Mir fällt auf: Nur weil jemand ein Handwerk beherrscht, eine Firma gegründet hat, soziale Fertigkeiten pflegt oder ein Instrument beherrscht, zeigt es zwar, daß dieser Mensch in bestimmten Bereichen meinen vollsten Respekt verdient hat, jedoch nicht automatisch auch von Selbsterkenntnis eine Ahnung hat. Das habe ich immer verwechselt. Ich dachte, daß jemand, der weiß wie man z. B. Geschäfte führt und Geld verdient, mir grundsätzlich etwas voraus hat, und deswegen mir auch seine Ansichten ins Gesicht drücken darf. Ich habe mich deswegen zu bücken, weil meine mangelnde Kompetenz mehr nicht erlaubt.
Hier übernehme ich Normen, die mich kleiner machen, als ich bin. Aus falscher Bescheidenheit stecke ich alles zurück, was mich noch in irgendeiner Weise in meinem Ausdruck zeigen könnte. Ich bin ja schließlich ein Nichts, also habe ich auch nichts zu melden. In sozialen Interaktionen lasse ich andere reden, auch wenn vieles einfach nicht stimmt, auch wenn ich Begebenheiten besser verstanden habe (man kann ja schließlich nicht mehr über bestimmte Dinge reden, die anderen würden das sowieso nicht verstehen, bla bla). Mit Frauen lasse ich es zu, daß ich mich selber aus dem Spiel nehme, zu viel Energie zu investieren wäre ja nur ein Zeichen meiner Bedürftigkeit. Im Beruf lasse ich mir mangelndes Engagement anhängen, aber als höriger Angestellter hat man keinen Widerspruch zu leisten, das würde nur die Betriebsharmonie stören.

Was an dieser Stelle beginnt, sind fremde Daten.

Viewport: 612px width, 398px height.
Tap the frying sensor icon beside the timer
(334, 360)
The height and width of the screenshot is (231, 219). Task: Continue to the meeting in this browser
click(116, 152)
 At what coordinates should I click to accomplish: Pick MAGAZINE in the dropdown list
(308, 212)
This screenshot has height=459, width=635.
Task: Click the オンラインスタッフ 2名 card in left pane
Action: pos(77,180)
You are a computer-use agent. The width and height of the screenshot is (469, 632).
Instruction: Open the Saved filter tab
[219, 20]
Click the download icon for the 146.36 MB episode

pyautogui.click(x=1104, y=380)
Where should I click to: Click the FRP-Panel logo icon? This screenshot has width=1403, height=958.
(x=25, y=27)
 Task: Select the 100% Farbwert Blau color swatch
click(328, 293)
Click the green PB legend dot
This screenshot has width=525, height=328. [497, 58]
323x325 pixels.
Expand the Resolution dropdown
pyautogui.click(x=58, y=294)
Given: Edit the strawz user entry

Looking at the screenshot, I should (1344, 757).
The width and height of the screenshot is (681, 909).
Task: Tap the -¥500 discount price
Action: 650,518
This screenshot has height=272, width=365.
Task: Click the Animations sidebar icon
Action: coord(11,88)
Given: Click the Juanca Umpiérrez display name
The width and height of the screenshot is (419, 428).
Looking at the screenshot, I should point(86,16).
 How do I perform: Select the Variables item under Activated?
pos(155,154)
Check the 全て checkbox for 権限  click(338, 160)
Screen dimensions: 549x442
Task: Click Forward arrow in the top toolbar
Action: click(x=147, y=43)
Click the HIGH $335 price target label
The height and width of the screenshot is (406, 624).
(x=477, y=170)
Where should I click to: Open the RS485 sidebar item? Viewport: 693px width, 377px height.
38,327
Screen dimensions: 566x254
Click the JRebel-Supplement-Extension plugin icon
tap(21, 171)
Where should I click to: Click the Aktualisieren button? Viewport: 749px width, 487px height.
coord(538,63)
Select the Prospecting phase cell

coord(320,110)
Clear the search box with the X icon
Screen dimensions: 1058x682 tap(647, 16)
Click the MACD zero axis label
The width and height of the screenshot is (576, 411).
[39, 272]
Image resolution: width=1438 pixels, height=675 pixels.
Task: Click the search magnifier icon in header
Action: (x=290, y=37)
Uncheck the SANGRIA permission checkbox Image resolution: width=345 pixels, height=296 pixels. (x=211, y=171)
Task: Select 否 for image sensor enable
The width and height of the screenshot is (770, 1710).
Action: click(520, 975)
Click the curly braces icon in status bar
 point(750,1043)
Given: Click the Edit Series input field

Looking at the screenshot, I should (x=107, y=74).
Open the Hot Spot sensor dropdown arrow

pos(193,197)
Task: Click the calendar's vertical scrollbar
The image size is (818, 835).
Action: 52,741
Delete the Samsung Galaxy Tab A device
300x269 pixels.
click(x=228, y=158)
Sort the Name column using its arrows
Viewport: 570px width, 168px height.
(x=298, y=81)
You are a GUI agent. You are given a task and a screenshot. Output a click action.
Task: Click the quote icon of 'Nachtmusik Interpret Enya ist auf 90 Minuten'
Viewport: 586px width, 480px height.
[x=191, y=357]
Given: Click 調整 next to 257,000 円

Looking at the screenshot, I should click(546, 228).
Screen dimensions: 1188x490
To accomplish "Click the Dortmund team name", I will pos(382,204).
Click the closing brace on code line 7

Solche Dinge laufen bei mir regelmäßig ab. Ich will das nicht bewerten, sondern einfach mal festhalten. Es ist nämlich genauso der Verstand, der eine bestimmte Durchbruchshandlung von mir mit Druck verlangt, auf der anderen Seite dann aber bitterböse mit mir als Feigling und Taugenichts abrechnet, wenn das geforderte Handeln nicht umgesetzt wird. Wie ich bisher erfahren habe, ist der Weg durch das Nadelöhr der ohnehin vorhanden Energie jedoch nie ein Krampf, der durchgewürgt werden muß, sondern ein Tauchen mit einer inneren Klarheit über den eigenen Willen, wo keine Widersprüche und Zweifel mehr da sind. Das Geschehen aus der Kraft heraus erfordert aber eine Entschlossenheit, die auch nicht einfach so vom Himmel fällt. Es ist wichtig sich die Tatsachen klarzumachen, natürlich auch das eigene Innenleben, besonders wenn es turbulent ist. Damit ist bereits der Keim für authentisches Handeln da.
Wenn ich mit anderen Menschen zu tun habe, dann ist es mir mittlerweile immer unwichtiger, welche Art von Beziehung wir mal hatten oder angeblich haben. Ein Fremder kann für mich so vertrauenswürdiger erscheinen, als ein langjähriger Bekannter. Es ist ganz einfach das Bauchgefühl, die einfache Sympathie, die vor jedem Gedanken entscheidet. Wenn man sich sagt, den oder den muß ich aber trotzdem mögen, weil es eben das Arrangement erfordert, dann versucht schon der Verstand das Fleischwolfgefühl im Magen (laut Mike Hellwig) wegzureflektieren, um es nicht durchleben zu müssen. Der andere kann dabei die schönsten Worte benutzen, das netteste Lächeln auferlegen, die wohlmeinendste Attitüde an den Tag legen, ich merke so oder so, wenn etwas faul ist. Das Demütigende dabei ist, daß sich damit nichts nach eigenem Gutdünken rumdeuteln läßt. Die Wahrheit ist da, und nichts ist unerheblicher, als was ich von ihr halte.